Of this election, the President said, in a speech (November 10th, 1864)—

“So long as I have been here, I have not willingly planted a thorn in any man’s bosom. While I am duly sensible to the high compliment of a re-election, and duly grateful, as I trust, to Almighty God for having directed my countrymen to a right conclusion, as I think, for their good, it adds nothing to my satisfaction that any other man may be disappointed by the result. May I ask those who have not differed with me to join with me in this spirit towards those who have?”

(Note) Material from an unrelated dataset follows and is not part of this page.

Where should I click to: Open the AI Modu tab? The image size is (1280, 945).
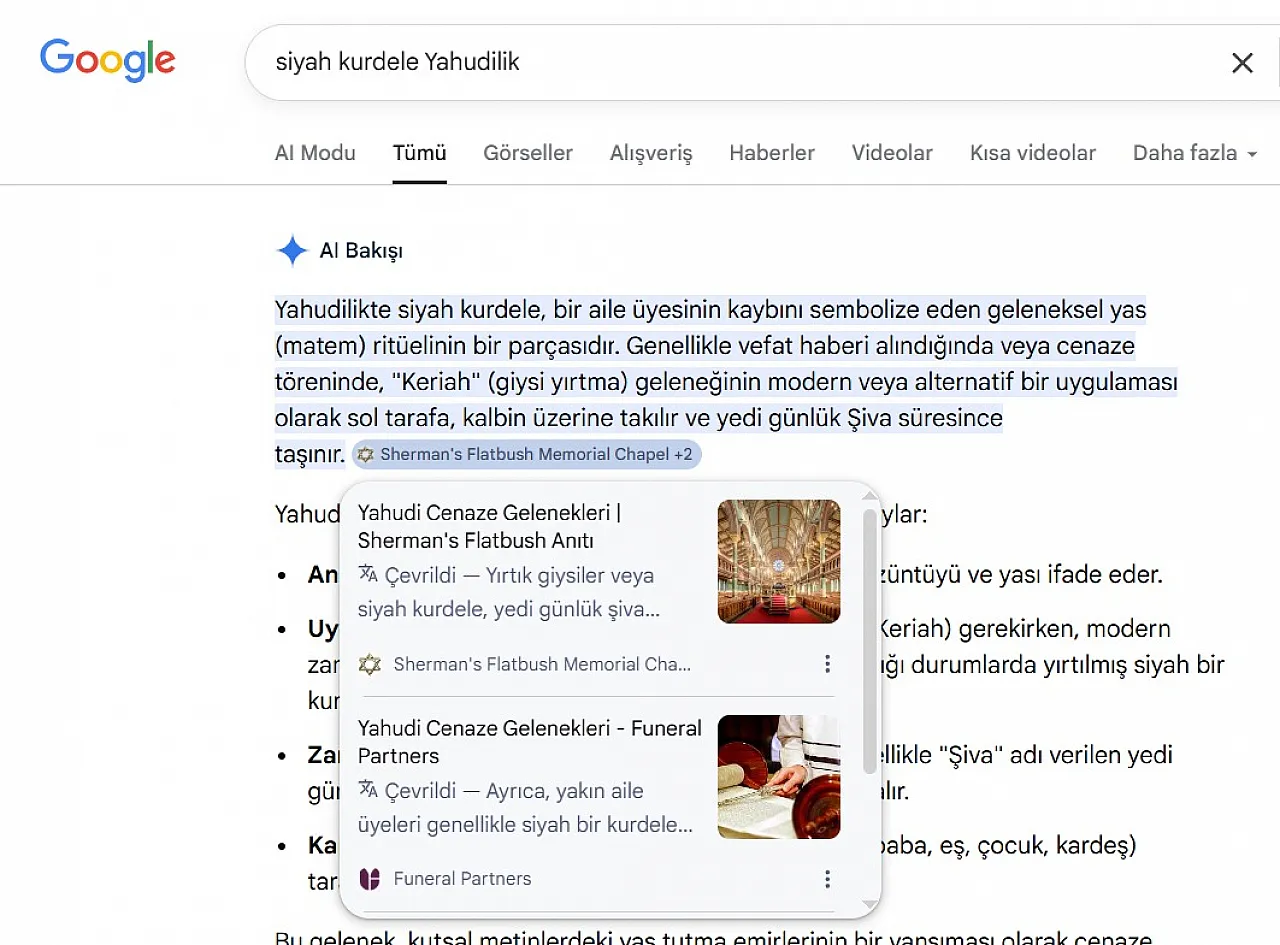(x=315, y=153)
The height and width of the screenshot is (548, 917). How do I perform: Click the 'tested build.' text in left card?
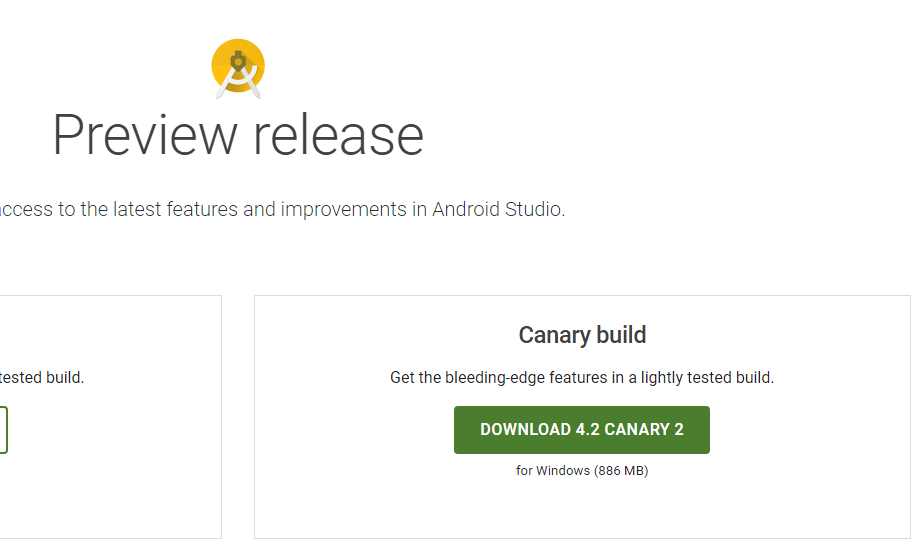(x=42, y=378)
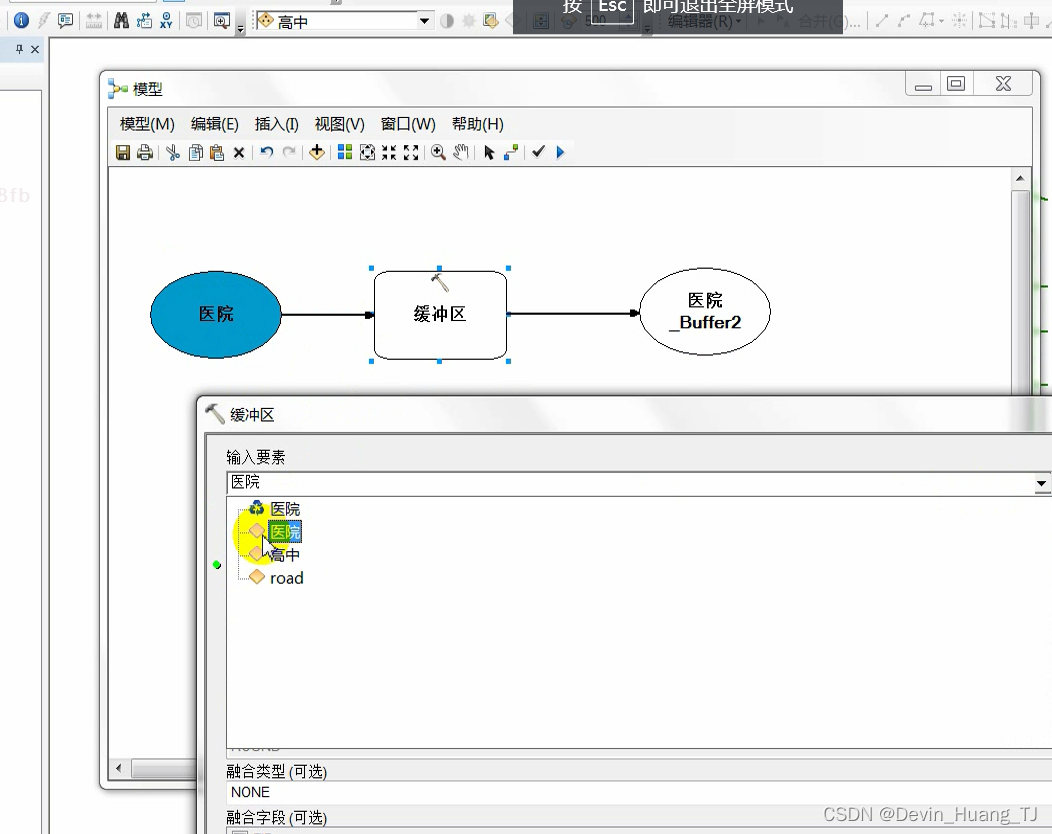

Those who yet believe that the rebels were in the main chivalric and honourable foes, may be asked what would they have thought of the French, if, during the German war, they had sent chests of linen, surcharged with small-pox venom, into Berlin, under charge of agents officially recognised by Government? What would they have thought of Germany, if official agents from that country had stolen into Paris and attempted to burn the city. Yet both of these things were attempted by the agents of the Confederate Government—not by unauthorised individuals. On one night, fires were placed in thirteen of the principal hotels of New York, while, as regards incendiarism, plots were hatched from the beginning in the South to treacherously set fire to Northern cities, to murder their public men, and otherwise make dishonourable warfare, the proof of all this being in the avowals and threats of the Southern newspapers. Immediately after the taking of Nashville by Thomas, the writer, with a friend, occupied a house in that town which had belonged to a rebel clergyman, among whose papers were found abundant proof that this reverend incendiary had been concerned in a plot to set fire to Cincinnati.